Meet The Serial Protester Who Photobombed Australia's New Prime Minister On The Night Of His Big Victory
GettyThe protester who photobombed Tony Abbott's election victory appearance with his family originally intended to disrupt the prime minister-elect's victory speech but couldn't get access to the stage through the media pack.
Fregmonto Stokes, a 25-year-old playwriting student originally from Melbourne, caused widespread confusion when he took the stage with the Abbott family, just after the Coalition leader had claimed victory in the federal election.
He is an anti-coal activist who disrupts events posing as a character called Twiggy Palmcock. He has previously interrupted an Abbott speech in Melbourne.
The stunt was a stunning breach of security as Stokes was able to gain access using a faked media wristband made out of candy wrappers.
Stokes told Business Insider his original intent was to have "Twiggy" take the stage towards the end of the victory speech.
After the speech finished Abbott briefly stepped down into the crowd. Stokes approached him in character and said he was "here to help", asking if he could have the Liberal Party nomination for the seat of Greenway in the next election.
Stokes' Palmcock character has been highlighting the environmental effects of brown coal mining. He poses as a young mining executive carrying a clipboard proposing outlandish mining projects, such as a low-risk investment in a pit in the affluent Melbourne suburb of Toorak.

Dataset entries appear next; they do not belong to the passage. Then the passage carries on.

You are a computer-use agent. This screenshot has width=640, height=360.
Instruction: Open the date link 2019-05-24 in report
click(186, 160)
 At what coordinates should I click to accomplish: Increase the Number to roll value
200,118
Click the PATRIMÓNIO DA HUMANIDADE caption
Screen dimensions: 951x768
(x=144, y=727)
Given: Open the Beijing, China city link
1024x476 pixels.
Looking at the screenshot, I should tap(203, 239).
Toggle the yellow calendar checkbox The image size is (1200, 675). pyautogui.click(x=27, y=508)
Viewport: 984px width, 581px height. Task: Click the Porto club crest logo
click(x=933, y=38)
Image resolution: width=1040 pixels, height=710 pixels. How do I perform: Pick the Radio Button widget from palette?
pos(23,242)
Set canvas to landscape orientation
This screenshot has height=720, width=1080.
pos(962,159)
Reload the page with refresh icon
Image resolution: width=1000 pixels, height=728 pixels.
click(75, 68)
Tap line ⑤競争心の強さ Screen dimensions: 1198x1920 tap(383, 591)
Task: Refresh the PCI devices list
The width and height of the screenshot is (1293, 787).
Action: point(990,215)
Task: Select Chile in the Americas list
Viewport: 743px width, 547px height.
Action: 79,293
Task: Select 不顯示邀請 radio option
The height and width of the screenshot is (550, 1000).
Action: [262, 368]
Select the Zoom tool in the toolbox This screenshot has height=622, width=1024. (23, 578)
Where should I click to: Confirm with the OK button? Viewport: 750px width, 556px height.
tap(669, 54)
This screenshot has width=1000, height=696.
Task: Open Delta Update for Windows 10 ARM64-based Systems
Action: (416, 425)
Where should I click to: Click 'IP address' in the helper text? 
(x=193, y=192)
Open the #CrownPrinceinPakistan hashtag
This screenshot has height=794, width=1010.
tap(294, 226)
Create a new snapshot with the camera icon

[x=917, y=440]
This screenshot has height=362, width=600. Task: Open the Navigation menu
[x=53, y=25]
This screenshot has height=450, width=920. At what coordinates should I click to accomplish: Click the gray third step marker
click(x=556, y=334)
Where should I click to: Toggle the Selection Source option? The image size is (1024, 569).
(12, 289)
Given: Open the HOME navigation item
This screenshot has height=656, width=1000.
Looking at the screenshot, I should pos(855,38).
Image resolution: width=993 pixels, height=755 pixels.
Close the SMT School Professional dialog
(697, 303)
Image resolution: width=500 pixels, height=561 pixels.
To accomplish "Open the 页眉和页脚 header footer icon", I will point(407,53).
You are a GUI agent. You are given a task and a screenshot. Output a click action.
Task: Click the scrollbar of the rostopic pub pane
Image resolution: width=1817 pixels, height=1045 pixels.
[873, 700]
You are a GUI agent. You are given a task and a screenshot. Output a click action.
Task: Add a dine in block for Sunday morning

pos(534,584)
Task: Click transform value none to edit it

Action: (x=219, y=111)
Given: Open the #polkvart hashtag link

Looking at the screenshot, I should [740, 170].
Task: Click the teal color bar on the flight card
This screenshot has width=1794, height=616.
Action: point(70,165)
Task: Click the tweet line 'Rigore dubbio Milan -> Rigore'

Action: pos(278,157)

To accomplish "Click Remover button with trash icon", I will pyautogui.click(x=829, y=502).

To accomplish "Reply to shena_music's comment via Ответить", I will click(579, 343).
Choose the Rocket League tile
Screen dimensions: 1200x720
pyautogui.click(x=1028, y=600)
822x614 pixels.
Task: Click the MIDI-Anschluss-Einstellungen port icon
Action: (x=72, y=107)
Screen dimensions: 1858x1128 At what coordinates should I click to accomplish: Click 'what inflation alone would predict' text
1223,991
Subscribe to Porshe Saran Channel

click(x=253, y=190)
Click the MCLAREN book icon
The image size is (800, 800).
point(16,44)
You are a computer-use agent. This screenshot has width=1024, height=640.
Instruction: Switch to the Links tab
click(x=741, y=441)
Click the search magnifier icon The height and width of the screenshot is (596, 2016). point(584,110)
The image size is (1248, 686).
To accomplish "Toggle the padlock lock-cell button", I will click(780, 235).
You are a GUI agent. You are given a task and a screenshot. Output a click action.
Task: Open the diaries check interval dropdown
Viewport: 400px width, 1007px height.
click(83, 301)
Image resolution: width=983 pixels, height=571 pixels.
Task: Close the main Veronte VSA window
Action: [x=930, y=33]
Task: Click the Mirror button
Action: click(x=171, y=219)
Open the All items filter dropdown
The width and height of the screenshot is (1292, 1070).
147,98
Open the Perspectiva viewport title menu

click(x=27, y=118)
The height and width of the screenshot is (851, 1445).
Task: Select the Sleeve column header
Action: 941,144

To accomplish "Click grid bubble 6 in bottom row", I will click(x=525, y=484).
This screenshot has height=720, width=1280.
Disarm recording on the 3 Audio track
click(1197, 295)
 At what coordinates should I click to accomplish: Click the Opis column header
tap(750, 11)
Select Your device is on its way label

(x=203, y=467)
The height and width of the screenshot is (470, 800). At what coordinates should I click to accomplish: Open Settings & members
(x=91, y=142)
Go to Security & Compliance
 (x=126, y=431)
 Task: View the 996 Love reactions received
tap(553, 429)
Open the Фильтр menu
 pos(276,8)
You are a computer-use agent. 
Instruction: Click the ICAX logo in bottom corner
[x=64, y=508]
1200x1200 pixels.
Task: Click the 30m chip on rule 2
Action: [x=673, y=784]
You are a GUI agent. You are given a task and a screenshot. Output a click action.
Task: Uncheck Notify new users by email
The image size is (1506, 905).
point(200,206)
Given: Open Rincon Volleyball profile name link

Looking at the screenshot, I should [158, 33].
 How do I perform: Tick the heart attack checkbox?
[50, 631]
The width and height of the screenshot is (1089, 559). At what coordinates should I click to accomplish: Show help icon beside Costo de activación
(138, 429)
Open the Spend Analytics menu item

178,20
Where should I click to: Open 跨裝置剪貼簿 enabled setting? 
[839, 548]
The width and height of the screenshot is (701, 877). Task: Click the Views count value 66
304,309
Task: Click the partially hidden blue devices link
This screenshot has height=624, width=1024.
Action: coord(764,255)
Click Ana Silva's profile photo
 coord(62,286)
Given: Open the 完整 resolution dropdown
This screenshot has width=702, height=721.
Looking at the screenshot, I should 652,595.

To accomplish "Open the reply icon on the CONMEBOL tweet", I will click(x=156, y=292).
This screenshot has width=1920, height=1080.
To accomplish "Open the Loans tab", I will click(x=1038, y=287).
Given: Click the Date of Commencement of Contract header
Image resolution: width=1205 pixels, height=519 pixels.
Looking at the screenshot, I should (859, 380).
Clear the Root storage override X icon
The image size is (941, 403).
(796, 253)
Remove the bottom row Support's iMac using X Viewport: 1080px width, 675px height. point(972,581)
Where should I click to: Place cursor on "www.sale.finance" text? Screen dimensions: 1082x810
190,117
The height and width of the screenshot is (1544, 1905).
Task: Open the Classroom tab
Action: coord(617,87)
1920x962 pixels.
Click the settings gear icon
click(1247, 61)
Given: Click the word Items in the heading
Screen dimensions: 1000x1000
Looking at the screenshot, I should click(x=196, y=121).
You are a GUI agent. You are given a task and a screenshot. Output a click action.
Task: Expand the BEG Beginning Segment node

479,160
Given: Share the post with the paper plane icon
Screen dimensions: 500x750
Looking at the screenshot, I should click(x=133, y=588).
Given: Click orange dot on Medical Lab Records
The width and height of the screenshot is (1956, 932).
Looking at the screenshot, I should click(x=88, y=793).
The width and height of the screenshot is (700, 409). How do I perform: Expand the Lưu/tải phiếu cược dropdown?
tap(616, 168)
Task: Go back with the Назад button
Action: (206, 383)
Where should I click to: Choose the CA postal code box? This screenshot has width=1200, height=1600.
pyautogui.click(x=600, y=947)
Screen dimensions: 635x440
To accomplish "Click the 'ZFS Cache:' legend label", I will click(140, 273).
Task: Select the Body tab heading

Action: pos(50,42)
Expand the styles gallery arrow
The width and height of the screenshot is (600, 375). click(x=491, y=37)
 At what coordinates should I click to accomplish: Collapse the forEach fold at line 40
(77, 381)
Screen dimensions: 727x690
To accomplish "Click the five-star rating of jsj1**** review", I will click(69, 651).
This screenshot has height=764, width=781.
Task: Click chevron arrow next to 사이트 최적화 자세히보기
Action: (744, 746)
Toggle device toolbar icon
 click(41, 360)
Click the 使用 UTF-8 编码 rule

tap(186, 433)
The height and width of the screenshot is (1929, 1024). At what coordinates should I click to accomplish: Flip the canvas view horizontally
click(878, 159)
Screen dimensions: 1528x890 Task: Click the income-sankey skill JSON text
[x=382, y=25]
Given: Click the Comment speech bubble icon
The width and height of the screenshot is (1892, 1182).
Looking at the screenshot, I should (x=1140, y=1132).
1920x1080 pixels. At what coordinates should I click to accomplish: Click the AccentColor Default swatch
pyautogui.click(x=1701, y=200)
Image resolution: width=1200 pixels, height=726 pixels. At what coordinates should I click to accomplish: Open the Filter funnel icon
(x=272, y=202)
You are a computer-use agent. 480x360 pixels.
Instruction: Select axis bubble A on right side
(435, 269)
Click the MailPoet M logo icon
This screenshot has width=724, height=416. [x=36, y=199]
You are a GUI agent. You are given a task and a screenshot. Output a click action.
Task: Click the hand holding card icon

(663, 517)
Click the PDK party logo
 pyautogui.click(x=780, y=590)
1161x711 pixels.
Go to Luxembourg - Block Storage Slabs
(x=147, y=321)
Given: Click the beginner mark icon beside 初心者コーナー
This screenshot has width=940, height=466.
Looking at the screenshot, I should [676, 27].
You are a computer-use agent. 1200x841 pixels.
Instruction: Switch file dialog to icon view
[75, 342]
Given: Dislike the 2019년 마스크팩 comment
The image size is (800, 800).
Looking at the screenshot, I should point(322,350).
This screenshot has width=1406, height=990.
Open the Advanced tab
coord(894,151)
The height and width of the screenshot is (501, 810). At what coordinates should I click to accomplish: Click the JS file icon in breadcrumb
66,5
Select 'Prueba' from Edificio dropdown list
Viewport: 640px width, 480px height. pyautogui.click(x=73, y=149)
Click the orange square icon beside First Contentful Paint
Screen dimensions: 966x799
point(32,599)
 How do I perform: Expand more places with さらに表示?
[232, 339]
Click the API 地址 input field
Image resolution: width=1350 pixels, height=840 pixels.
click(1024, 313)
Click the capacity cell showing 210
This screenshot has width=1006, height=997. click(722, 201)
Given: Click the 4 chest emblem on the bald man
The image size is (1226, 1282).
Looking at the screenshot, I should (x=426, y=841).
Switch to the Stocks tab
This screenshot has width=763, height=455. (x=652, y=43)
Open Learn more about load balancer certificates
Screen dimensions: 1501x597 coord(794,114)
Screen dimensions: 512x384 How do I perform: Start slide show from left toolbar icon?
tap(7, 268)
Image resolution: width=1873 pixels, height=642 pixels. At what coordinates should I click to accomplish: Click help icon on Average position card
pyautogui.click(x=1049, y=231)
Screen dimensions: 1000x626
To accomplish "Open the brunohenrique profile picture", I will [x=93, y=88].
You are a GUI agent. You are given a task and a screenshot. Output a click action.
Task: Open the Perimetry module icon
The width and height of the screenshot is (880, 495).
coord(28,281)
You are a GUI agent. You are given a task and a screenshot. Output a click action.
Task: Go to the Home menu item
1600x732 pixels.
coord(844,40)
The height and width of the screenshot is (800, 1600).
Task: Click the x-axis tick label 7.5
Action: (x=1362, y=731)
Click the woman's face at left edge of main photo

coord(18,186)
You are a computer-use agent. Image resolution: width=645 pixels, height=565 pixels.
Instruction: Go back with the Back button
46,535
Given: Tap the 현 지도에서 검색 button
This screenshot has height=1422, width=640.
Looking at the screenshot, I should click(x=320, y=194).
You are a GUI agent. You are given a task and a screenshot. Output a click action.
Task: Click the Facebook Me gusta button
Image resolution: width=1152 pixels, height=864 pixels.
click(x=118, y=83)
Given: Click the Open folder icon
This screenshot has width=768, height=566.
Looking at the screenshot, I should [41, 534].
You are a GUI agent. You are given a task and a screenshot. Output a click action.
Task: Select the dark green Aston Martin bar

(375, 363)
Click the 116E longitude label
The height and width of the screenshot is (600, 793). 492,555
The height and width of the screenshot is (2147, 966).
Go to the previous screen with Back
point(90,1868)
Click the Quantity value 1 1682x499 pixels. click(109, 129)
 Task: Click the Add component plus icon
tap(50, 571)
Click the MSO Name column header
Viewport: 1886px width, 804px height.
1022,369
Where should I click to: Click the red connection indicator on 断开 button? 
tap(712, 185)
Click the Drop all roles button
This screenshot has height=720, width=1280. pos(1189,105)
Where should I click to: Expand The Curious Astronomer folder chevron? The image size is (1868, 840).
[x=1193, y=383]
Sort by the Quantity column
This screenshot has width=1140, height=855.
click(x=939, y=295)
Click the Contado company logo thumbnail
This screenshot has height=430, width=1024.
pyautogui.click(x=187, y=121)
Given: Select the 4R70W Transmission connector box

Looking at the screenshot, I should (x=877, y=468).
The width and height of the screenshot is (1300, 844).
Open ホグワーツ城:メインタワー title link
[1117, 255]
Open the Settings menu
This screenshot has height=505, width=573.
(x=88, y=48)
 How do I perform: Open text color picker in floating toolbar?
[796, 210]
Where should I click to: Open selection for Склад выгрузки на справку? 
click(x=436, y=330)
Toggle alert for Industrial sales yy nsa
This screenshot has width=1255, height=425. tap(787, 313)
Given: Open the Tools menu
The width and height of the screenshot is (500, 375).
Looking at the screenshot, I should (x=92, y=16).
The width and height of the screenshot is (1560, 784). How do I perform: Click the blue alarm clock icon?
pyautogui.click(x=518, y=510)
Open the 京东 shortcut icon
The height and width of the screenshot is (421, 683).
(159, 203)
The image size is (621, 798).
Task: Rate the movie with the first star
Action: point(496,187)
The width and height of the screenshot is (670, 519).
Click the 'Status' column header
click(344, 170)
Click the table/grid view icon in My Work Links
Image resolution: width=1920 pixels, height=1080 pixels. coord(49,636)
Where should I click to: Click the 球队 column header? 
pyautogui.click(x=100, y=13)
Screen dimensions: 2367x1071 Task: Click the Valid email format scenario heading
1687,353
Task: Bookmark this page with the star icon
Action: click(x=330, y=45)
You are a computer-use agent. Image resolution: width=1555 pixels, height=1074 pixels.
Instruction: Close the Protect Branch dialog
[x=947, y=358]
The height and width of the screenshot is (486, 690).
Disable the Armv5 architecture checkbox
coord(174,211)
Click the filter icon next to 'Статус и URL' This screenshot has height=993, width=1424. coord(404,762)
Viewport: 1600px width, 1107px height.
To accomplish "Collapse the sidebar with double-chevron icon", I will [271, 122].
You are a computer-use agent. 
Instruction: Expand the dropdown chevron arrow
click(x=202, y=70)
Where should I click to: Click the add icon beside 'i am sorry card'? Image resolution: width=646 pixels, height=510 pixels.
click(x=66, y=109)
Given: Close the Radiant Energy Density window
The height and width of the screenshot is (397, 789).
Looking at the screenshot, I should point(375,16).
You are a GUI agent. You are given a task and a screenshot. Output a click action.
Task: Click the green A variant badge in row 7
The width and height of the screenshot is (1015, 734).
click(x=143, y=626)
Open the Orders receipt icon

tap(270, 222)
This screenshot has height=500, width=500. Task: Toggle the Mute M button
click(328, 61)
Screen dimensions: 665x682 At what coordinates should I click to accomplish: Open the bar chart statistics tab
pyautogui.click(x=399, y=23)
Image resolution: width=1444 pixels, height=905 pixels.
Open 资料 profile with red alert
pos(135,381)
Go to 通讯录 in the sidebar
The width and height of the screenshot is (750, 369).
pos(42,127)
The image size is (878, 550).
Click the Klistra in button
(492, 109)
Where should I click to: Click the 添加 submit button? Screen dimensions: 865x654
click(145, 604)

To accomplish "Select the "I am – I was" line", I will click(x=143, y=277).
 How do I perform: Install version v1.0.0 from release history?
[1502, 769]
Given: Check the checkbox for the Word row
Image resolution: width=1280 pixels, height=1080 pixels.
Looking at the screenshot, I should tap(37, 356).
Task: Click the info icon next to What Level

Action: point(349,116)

In a video of one of his previous stunts, which you can see here, he approached businessman Clive Palmer while he was having dinner with former foreign minister Alexander Downer.
More recently the Palmcock character switched to pretending to be a "Palmer United Separatist" candidate for the western Sydney seat of Greenway where the ill-fated Jaymes "Six-Point" Diaz's campaign imploded over the past five weeks.
Stokes told Business Insider he was aiming to highlight "the increased coal activity and mining under an Abbott Government". "Coal extraction in Australia will be one of the greatest contributors to global climate change over the next century," he said.
It's not the first time Stokes has disrupted an Abbott event.
In November last year, along with another activist, he interrupted Abbott by walking up to his lectern and heckling him during a speech at Melbourne University.
Abbott remarked after the interruption that it was good to see undergraduate humour was alive and well.
The Twiggy Palmcock name comes from combining three of Australia's three biggest mining names: Andrew "Twiggy" Forrest of Fortescue, Clive Palmer, and Hancock Prospecting, the company owned by Gina Rinehart.